[Prompt]
Go to the line that includes "Instruction: Switch to" and retype it, then every line after it to the end of the data, adding nothing.

[Records to process]

++++

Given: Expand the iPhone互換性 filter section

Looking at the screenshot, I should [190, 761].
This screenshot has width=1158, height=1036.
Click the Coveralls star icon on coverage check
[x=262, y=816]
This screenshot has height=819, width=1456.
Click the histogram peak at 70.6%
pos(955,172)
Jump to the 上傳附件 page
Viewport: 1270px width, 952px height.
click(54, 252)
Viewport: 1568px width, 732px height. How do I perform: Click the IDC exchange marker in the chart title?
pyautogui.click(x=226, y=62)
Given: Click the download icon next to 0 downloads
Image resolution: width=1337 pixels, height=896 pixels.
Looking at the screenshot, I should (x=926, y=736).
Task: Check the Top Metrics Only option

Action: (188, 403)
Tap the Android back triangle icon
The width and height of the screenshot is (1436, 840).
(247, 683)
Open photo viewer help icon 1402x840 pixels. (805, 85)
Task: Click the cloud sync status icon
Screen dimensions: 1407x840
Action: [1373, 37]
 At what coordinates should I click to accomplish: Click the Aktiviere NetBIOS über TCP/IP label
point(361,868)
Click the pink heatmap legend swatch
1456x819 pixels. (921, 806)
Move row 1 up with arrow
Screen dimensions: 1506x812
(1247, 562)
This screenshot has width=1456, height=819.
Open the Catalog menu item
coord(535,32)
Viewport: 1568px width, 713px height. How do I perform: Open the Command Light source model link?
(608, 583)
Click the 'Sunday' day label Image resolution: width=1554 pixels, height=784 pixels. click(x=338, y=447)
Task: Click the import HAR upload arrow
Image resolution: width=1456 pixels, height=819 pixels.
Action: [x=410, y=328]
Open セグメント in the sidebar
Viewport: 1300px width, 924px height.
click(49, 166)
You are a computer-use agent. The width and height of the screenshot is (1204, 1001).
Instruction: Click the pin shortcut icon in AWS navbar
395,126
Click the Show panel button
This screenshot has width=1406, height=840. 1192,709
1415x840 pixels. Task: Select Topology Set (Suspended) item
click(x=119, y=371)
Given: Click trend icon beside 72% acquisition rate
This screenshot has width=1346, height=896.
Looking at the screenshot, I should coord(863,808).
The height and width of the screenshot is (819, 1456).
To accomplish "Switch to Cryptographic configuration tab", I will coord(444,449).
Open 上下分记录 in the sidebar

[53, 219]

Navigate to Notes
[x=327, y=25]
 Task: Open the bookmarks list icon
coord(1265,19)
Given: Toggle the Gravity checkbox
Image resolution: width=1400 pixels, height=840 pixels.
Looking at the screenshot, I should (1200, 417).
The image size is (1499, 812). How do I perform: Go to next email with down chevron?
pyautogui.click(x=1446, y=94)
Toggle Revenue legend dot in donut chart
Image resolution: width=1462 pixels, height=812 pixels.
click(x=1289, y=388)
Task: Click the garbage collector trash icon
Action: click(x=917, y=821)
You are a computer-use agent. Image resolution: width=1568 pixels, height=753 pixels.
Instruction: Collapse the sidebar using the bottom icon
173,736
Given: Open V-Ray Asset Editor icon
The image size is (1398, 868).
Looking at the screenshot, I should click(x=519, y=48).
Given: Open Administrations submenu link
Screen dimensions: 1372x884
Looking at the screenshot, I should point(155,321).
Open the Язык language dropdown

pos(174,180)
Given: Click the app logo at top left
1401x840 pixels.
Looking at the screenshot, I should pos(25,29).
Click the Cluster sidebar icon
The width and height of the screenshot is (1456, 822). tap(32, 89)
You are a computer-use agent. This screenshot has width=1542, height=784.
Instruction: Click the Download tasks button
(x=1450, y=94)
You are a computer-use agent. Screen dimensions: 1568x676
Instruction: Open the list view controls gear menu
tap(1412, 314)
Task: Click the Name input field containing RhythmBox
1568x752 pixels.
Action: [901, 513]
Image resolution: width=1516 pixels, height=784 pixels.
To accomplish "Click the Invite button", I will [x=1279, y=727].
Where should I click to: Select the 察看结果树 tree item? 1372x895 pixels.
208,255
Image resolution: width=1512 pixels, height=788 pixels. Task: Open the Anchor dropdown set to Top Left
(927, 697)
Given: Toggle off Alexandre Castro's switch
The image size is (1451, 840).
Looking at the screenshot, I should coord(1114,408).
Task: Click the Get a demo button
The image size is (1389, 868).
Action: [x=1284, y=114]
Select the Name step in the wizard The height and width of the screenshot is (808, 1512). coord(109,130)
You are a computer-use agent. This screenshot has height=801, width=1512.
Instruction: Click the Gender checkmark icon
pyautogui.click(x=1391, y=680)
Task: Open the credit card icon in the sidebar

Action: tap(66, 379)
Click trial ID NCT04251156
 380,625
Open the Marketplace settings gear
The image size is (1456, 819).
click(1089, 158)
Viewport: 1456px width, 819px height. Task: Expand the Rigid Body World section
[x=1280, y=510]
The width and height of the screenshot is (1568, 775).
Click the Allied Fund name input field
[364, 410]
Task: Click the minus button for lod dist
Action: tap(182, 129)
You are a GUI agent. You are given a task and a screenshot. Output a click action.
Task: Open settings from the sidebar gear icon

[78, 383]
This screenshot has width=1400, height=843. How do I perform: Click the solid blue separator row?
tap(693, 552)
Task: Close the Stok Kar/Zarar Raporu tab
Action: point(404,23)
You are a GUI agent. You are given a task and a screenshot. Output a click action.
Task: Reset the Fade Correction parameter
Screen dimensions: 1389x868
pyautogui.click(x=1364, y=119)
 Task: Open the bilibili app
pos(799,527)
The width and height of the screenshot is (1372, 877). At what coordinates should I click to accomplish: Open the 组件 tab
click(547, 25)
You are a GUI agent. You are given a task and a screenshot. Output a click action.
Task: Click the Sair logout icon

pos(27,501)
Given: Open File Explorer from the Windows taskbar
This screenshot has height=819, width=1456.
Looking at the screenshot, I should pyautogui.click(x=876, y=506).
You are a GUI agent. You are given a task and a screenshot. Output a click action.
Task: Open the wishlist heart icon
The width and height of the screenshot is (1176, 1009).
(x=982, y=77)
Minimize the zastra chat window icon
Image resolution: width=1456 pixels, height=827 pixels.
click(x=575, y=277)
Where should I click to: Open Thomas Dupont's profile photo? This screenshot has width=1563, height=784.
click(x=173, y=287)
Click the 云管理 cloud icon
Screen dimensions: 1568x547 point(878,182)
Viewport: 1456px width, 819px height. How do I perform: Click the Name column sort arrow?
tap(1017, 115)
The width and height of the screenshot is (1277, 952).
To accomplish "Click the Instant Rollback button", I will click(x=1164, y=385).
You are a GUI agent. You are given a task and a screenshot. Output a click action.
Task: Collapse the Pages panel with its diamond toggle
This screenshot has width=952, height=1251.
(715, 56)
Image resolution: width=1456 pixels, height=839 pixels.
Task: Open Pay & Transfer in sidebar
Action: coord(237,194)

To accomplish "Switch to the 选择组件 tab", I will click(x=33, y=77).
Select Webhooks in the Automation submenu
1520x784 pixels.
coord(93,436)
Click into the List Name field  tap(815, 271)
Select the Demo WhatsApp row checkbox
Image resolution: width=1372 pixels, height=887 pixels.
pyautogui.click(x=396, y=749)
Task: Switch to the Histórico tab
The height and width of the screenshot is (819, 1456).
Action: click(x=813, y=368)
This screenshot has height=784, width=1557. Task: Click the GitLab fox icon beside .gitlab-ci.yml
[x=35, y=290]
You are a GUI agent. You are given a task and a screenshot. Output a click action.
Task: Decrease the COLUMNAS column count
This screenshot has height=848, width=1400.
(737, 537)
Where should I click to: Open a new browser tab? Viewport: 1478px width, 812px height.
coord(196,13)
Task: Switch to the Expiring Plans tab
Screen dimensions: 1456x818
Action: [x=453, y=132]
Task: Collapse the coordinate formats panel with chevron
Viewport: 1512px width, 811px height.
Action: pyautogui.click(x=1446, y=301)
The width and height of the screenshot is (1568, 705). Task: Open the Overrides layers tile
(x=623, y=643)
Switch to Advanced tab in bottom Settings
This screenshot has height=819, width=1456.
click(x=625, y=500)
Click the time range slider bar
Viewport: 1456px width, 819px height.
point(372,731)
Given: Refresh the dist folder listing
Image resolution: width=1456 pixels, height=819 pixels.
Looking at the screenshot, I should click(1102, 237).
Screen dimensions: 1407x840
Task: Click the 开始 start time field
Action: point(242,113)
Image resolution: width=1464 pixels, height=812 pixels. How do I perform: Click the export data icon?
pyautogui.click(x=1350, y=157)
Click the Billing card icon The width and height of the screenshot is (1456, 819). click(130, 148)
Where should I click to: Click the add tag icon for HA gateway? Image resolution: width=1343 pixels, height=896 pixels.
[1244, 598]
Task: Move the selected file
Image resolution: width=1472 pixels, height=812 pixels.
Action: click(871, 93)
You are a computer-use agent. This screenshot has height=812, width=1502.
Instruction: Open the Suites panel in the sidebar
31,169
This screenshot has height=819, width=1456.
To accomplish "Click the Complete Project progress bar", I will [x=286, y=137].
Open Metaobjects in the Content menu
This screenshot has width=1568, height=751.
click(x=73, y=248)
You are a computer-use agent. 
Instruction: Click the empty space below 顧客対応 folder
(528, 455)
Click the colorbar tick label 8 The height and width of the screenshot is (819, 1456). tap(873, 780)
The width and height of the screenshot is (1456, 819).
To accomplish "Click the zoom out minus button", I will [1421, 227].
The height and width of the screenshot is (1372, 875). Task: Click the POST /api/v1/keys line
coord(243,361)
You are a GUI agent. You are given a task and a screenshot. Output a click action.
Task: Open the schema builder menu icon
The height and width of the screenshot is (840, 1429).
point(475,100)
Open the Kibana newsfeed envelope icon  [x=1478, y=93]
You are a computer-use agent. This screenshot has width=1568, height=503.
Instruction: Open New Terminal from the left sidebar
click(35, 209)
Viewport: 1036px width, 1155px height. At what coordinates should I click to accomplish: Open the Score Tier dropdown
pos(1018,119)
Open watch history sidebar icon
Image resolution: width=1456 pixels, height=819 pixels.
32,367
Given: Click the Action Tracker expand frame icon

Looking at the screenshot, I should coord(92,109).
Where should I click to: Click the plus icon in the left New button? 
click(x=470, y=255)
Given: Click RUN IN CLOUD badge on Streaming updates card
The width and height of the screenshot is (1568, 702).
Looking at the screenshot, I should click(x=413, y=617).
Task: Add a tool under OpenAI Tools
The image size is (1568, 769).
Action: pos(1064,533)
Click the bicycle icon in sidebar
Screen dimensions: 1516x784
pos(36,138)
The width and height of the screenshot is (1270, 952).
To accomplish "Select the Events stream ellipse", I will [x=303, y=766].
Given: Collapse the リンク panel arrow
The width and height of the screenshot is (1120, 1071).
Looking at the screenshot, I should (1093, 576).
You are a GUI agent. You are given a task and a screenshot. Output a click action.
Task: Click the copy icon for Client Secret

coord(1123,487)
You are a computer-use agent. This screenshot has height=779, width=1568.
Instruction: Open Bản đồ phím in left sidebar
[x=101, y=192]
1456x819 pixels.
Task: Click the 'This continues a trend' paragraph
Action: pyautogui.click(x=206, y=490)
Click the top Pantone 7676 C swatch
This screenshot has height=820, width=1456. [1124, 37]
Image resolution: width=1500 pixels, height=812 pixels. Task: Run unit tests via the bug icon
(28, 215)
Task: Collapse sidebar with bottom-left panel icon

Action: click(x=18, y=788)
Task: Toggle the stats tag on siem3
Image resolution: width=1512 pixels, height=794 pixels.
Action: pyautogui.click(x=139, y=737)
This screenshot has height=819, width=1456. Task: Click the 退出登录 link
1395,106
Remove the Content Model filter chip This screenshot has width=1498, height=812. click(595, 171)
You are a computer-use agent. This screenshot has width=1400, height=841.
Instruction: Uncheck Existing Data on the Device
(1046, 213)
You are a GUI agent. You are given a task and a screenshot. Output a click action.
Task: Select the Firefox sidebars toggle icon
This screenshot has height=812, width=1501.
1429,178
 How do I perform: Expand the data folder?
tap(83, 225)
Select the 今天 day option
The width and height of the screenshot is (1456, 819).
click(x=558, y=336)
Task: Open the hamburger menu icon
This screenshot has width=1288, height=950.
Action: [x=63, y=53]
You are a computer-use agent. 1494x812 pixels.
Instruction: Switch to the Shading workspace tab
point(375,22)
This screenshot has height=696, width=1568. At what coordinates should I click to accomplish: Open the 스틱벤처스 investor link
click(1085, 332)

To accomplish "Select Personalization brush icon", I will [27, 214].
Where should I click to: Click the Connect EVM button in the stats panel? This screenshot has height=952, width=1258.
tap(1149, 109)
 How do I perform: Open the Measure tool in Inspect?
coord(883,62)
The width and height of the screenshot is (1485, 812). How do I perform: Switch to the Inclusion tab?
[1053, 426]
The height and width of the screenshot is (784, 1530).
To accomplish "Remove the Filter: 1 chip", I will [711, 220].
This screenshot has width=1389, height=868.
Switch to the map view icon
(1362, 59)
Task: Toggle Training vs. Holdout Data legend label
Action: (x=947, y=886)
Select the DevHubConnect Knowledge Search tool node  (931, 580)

++++

[Task solution]
Instruction: Switch to the Shading workspace tab
point(375,22)
This screenshot has height=696, width=1568. At what coordinates should I click to accomplish: Open the 스틱벤처스 investor link
click(1085, 332)

To accomplish "Select Personalization brush icon", I will [27, 214].
Where should I click to: Click the Connect EVM button in the stats panel? This screenshot has height=952, width=1258.
tap(1149, 109)
 How do I perform: Open the Measure tool in Inspect?
coord(883,62)
The width and height of the screenshot is (1485, 812). How do I perform: Switch to the Inclusion tab?
[1053, 426]
The height and width of the screenshot is (784, 1530).
To accomplish "Remove the Filter: 1 chip", I will [711, 220].
This screenshot has width=1389, height=868.
Switch to the map view icon
(1362, 59)
Task: Toggle Training vs. Holdout Data legend label
Action: (x=947, y=886)
Select the DevHubConnect Knowledge Search tool node  (931, 580)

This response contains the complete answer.